Wednesday, April 28, 2010

"What happened when Albert Einstein met Charlie Chaplin?" The Independent


Wednesday, 28 April 2010

"Most convergences between tremendously distinguished writers, however, tend to end in bathos. Take the head-spinning evening of 18 May 1922, at the de luxe Hotel Majestic in Paris, where a moneyed couple of London arts patrons called Sydney and Violet Schiff hosted dinner for 40 people to celebrate the first performance of Stravinsky's ballet Le Renard, performed by the Ballets Russes under the great impresario Serge Diaghilev. The Schiffs had a reputation for pulling diverse but brilliant people together; their guest list on this night, however, was exceptionally ambitious. Along with Diaghilev and Stravinsky, they'd invited Picasso, Proust and James Joyce. A perfect quintet of the arch-modernists of the 20th century, five men at the cutting-edge of innovation, the "breaking of forms" and the jettisoning of the past. Would they like each other? Would they strike sparks? Would they agree to collaborate? Would they chat in ordinary human words?

Joyce arrived drunk at 11pm. He'd failed to rent or borrow a dinner suit for the glittery occasion and was, reportedly, embarrassed about being under-dressed. For a time he sat with his head in his hands, gazing at his glass of champagne. Marcel Proust swanned in at 2.30am, having just got up (he was writing the Sodom and Gomorrah chapters of A La Recherché du Temps Perdu, and working through the night in his sealed-off, cork-lined room.) He homed in on Stravinsky and asked, "Doubtless you admire Beethoven?"

"I detest Beethoven," said Stravinsky shortly.

"But cher maître," Proust protested, "surely the late sonatas and quartets ... "

"Are even worse than the rest," said Stravinsky.

Joyce, meanwhile, had fallen asleep. When he woke, he found Proust standing before him, asking, "Do you like truffles?" "Yes I do," said Joyce. History does not record if the two literary Titans munched their way through a box of chocolates together, but it's pleasing to imagine the sight.

How elevated was their conversation? Apparently Proust said, "I have never read your works, Mr Joyce," and Joyce replied, quick as a flash, "I have never read your works, M. Proust." So there. Joyce later claimed that he tried to talk to the Frenchman about the allure of chambermaids (clearly Joyce didn't know his interlocutor very well) but Proust wanted to talk about duchesses, and Joyce didn't know any. To change the subject, Joyce complained about his eyes and how they were giving him headaches. "But my stomach!" said Proust. "My stomach!"
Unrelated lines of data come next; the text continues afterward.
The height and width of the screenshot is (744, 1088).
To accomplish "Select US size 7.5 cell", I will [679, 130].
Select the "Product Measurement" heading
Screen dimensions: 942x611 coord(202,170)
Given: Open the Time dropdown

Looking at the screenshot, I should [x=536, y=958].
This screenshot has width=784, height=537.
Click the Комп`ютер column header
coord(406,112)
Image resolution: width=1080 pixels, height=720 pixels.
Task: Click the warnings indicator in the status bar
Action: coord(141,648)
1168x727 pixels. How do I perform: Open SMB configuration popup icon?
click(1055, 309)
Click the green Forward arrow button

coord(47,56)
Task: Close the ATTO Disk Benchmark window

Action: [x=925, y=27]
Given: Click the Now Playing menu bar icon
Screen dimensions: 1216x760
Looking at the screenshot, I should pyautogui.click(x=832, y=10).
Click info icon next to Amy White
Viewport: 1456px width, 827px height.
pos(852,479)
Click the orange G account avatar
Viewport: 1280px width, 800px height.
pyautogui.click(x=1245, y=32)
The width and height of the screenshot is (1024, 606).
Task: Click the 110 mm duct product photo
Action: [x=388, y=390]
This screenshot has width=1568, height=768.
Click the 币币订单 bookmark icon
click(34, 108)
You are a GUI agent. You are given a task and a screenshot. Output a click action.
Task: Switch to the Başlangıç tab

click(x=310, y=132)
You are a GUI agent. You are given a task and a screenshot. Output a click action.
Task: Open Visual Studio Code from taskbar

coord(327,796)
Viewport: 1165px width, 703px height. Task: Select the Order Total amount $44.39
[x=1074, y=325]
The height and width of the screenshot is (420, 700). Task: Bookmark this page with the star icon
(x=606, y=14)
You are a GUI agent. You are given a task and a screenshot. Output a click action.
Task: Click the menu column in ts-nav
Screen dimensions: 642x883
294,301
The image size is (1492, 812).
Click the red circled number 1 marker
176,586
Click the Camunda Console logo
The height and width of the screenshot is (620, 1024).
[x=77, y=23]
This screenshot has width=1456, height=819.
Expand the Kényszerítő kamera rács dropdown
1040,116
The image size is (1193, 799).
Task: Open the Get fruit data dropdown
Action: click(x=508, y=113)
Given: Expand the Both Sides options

And that was it, except for an ill-tempered cab-ride home, when Joyce lit a cigar and opened a window. Proust, allergic both to cigar smoke and open windows, talked non-stop, while Joyce glared at him and finally took the cab grumpily on to his home. "Of course the situation was impossible," Joyce later reflected. "Proust's day was just beginning. Mine was at an end." Actually Proust's was more truly at an end – he died in November that year."